* Text shown:
------------

Between three syllables uttered on September 18, 1990, everything changed in Atlanta, and so did our city’s place in the world. That morning I tuned in to the live audio feed from Tokyo on my sleek black Panasonic alarm clock/radio/cassette player. A hush fell as Juan Antonio Samaranch opened the envelope with a rustle, like an Oscars presenter.

“The International Olympic Committee has awarded the 1996 Olympic Games to the city of . . . ”

Pause.

“At-lan-ta.”

For the next six years, the city anxiously and proudly fixed itself up for its world stage debut, and you can see geographic mementos today. Decades of wrangling with neighborhood activists ended when the state and city brokered a deal to build Freedom Parkway to the Carter Center, putting to rest a planned expressway. A patchwork swath of storefronts and vacant lots (goodbye, Club Rio) became Centennial Olympic Park. Public art rose, raising hackles. The only thing Atlantans agreed on was a loathing for the Olympic Cauldron, which we and national critics dubbed the Giant French Fry Box.

------------

* Required task 1: Revise the records by putting "Highlight" wherever "Select" appears, keeping everything else the same. Leave the pictures out of your version.

Entries pointing to spots in documents and screenshots
------------

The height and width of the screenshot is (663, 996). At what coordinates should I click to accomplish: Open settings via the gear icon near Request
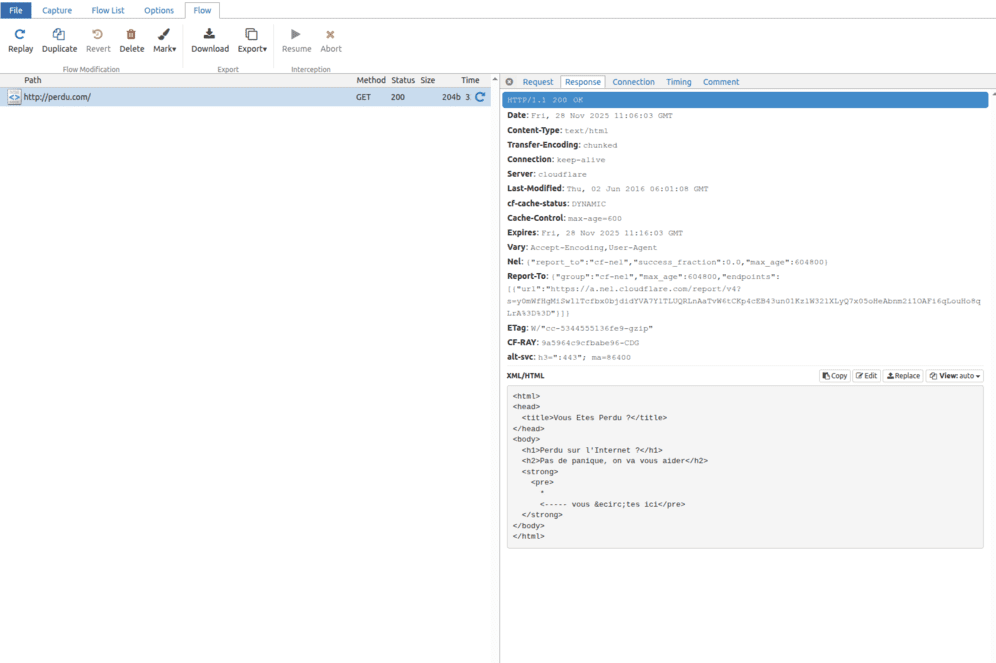[x=509, y=82]
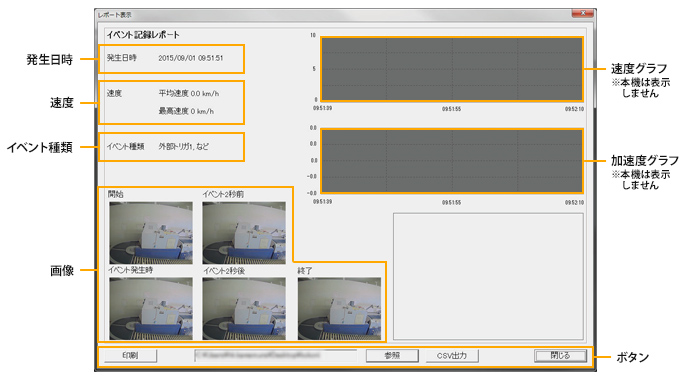Click the 平均速度 0.0 km/h text
The image size is (690, 380).
189,93
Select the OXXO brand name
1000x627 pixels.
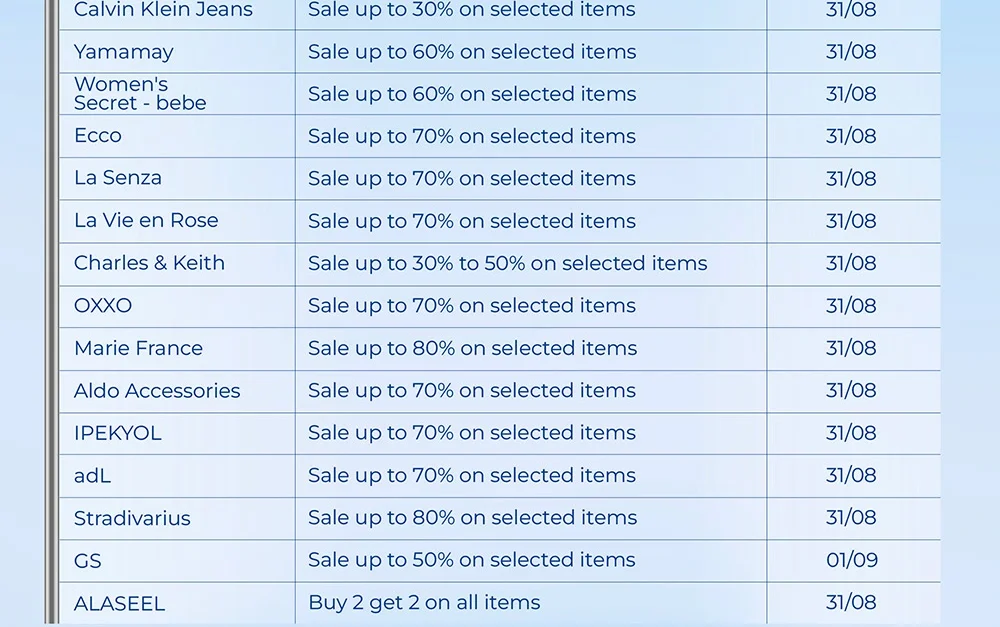point(103,306)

------------

* Required task 2:
Answer these questions about the passage on Atlanta and the 1996 Olympics.
(a) On what date was the announcement made?
(b) What became Centennial Olympic Park?
(c) What name did Atlantans and national critics give the Olympic Cauldron?

* Result 1:
The height and width of the screenshot is (663, 996). At what coordinates should I click to accomplish: Open settings via the gear icon near Request
[x=509, y=82]
Click the 平均速度 0.0 km/h text
The image size is (690, 380).
189,93
Highlight the OXXO brand name
1000x627 pixels.
point(103,306)

* Result 2:
(a) September 18, 1990.
(b) A patchwork swath of storefronts and vacant lots.
(c) The Giant French Fry Box.